[WHAT IS NEEDED]
Produce a word-for-word copy of the data that follows, excluding images.

+ + + + + + +

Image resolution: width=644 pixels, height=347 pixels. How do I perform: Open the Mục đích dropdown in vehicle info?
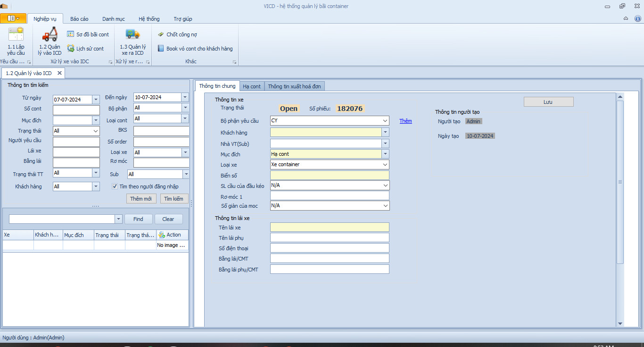(x=386, y=154)
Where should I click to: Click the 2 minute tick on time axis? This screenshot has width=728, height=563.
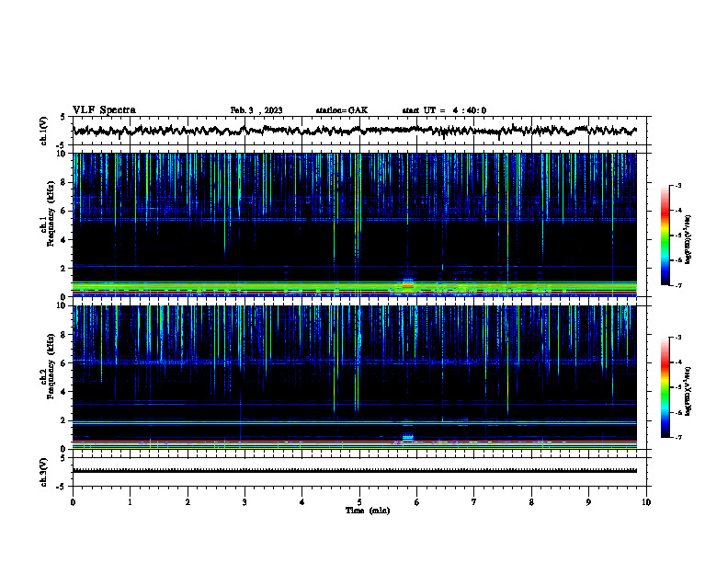[x=188, y=502]
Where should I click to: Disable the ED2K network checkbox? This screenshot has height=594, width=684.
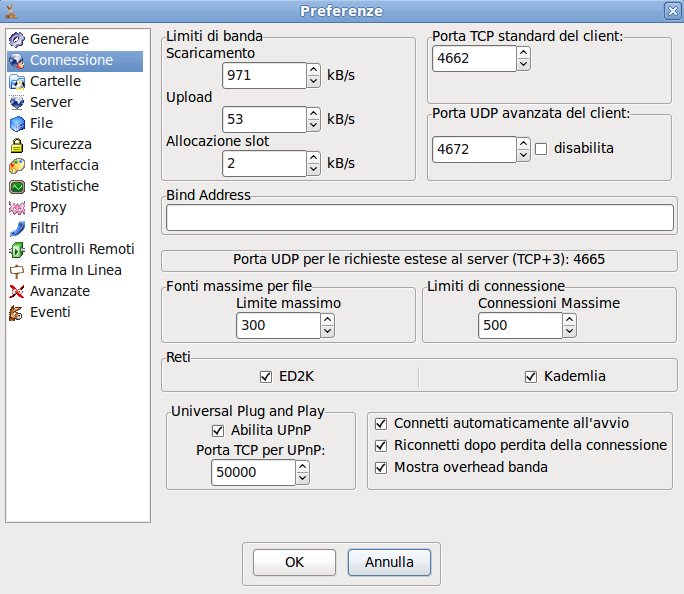[266, 377]
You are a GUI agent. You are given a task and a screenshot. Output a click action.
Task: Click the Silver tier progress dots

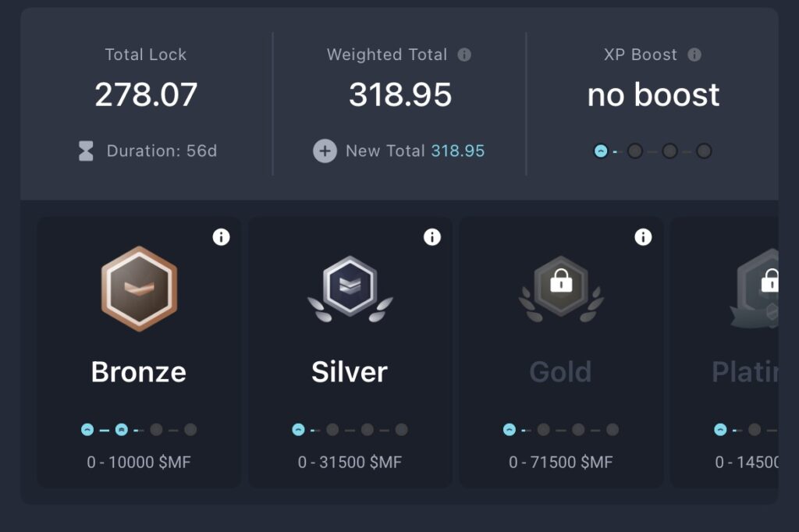pos(350,429)
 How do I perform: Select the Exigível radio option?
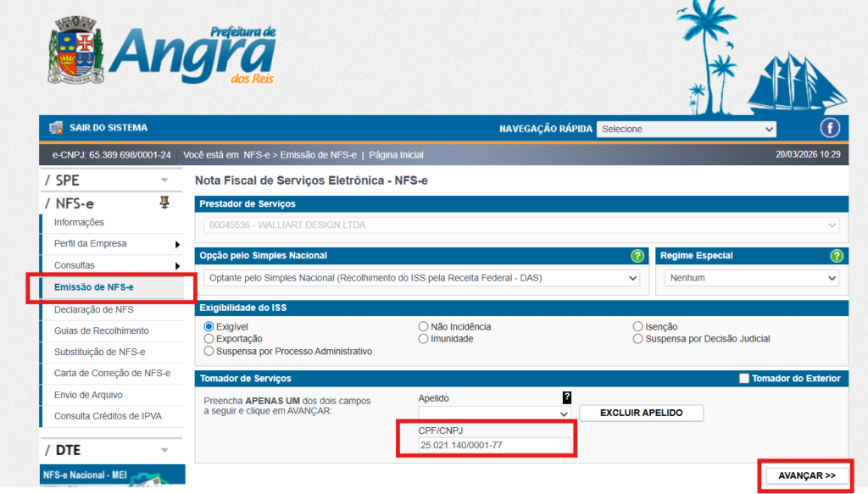click(x=209, y=327)
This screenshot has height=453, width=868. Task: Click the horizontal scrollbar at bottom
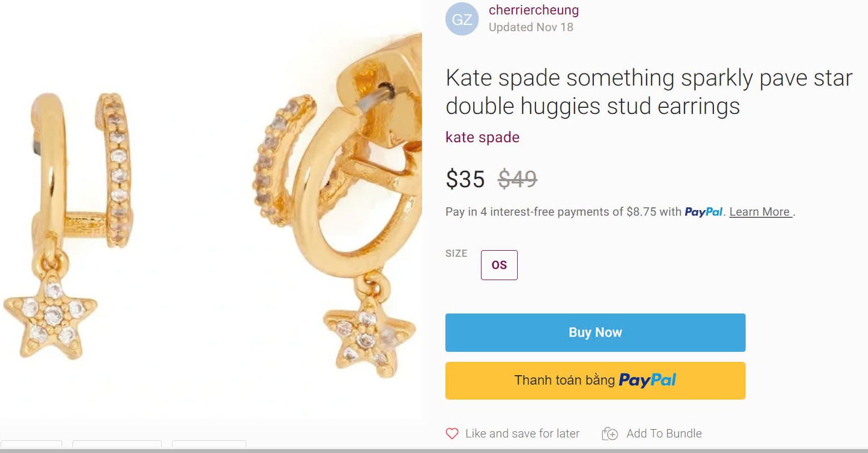pos(434,451)
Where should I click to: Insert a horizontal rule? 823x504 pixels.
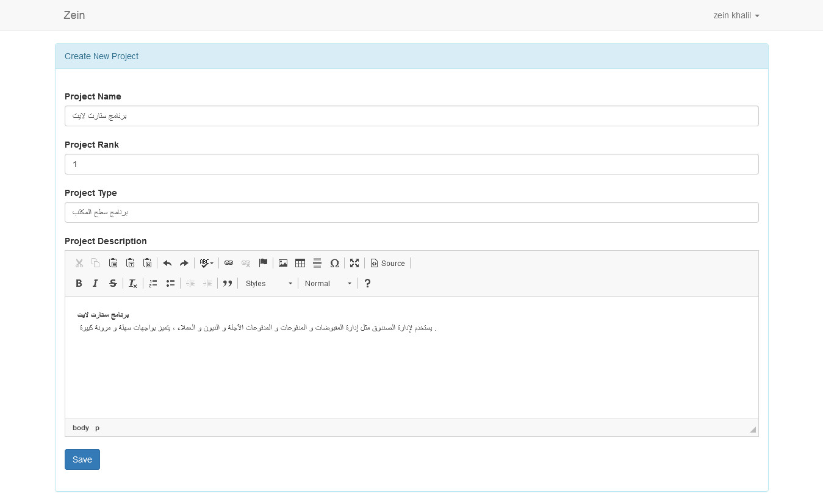point(317,263)
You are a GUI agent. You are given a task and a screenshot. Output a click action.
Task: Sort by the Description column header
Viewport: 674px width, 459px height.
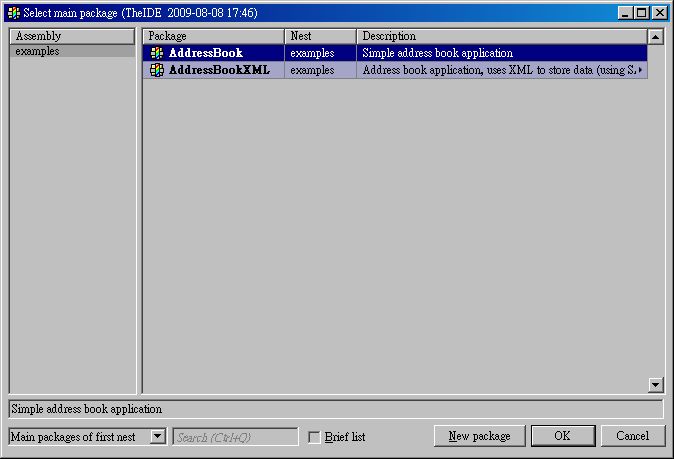[x=500, y=36]
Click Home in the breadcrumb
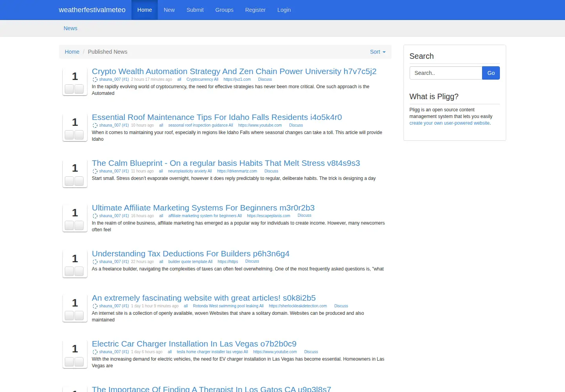This screenshot has width=565, height=392. tap(72, 52)
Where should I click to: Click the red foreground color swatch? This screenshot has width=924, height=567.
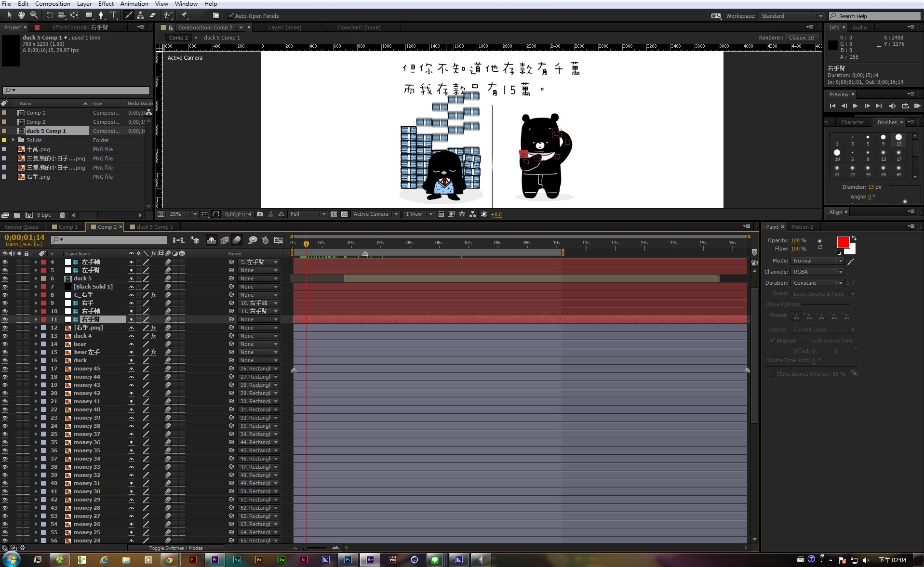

+ + + + + + +

[RESULT FOR THIS TASK]
Image resolution: width=644 pixels, height=347 pixels. How do I perform: Open the Mục đích dropdown in vehicle info?
(x=386, y=154)
Where should I click to: Click the 2 minute tick on time axis? This screenshot has width=728, height=563.
[x=188, y=502]
Where should I click to: Disable the ED2K network checkbox? This screenshot has height=594, width=684.
[266, 377]
You are a GUI agent. You are given a task and a screenshot. Output a click action.
Task: Click the Silver tier progress dots

pos(350,429)
 How do I perform: Select the Exigível radio option?
click(x=209, y=327)
This screenshot has height=453, width=868. Task: Click the horizontal scrollbar at bottom
pos(434,451)
Where should I click to: Insert a horizontal rule? 823x504 pixels.
point(317,263)
You are a GUI agent. You are given a task and a screenshot. Output a click action.
Task: Sort by the Description column header
Viewport: 674px width, 459px height.
[x=500, y=36]
Click Home in the breadcrumb
This screenshot has width=565, height=392. tap(72, 52)
Where should I click to: Click the red foreground color swatch? This screenshot has width=924, height=567.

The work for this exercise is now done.